A special issue of Brain Sciences (ISSN 2076-3425). This special issue belongs to the section "Sensory and Motor Neuroscience".

Deadline for manuscript submissions: 20 November 2026 | Viewed by 5427

Special Issue Editor

Prof. Dr. Al-Khrasani Mahmoud

E-Mail Website
Guest Editor
Department of Pharmacology and Pharmacotherapy, Faculty of Medicine, Semmelweis University, Nagyvárad tér 4, P.O. Box 370, H-1445 Budapest, Hungary
Interests: in vitro and vivo opioid pharmacology; in vitro pharmacology and applied biochemistry (isolated organs, brain slices, calcium imaging)
Special Issues, Collections and Topics in MDPI journals

Special Issue Information

Dear Colleagues,

Neuropathic pain is a significant condition that impairs individuals' ability to fulfill their professional responsibilities, negatively impacting societal economic well-being. It arises from damage and/or diseases affecting the somatosensory system at peripheral, central, or both levels, leading to various morphological and neurochemical changes in pain processing pathways. The neurochemical alterations associated with neuropathic pain involve an imbalance of neurotransmitters responsible for pain modulation, resulting in both inhibitory and excitatory patterns. These changes complicate the experience of pain and challenge the efficacy of traditional therapies.

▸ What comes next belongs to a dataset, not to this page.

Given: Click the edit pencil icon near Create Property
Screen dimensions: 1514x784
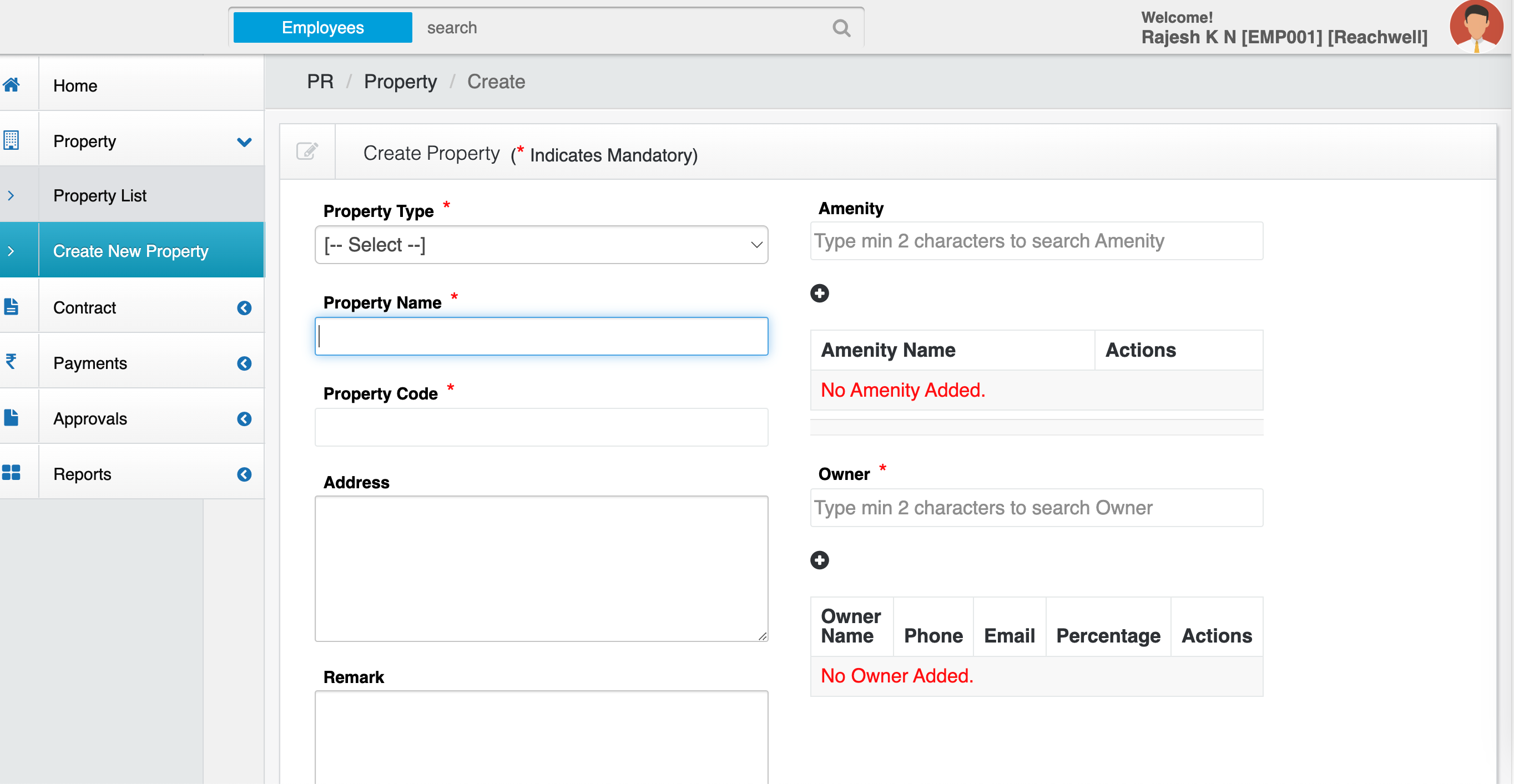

In this Special Issue, we invite papers and reviews that explore the mechanisms underlying neuropathic pain, particularly research focused on restoring the balance between the excitatory and inhibitory systems involved in pain sensation. We also encourage contributions investigating novel therapeutic targets and innovative pharmacological approaches—whether natural or synthetic—that show promise for managing this complex condition.

Your research is crucial for enhancing our understanding of neuropathic pain and improving treatment options for affected individuals.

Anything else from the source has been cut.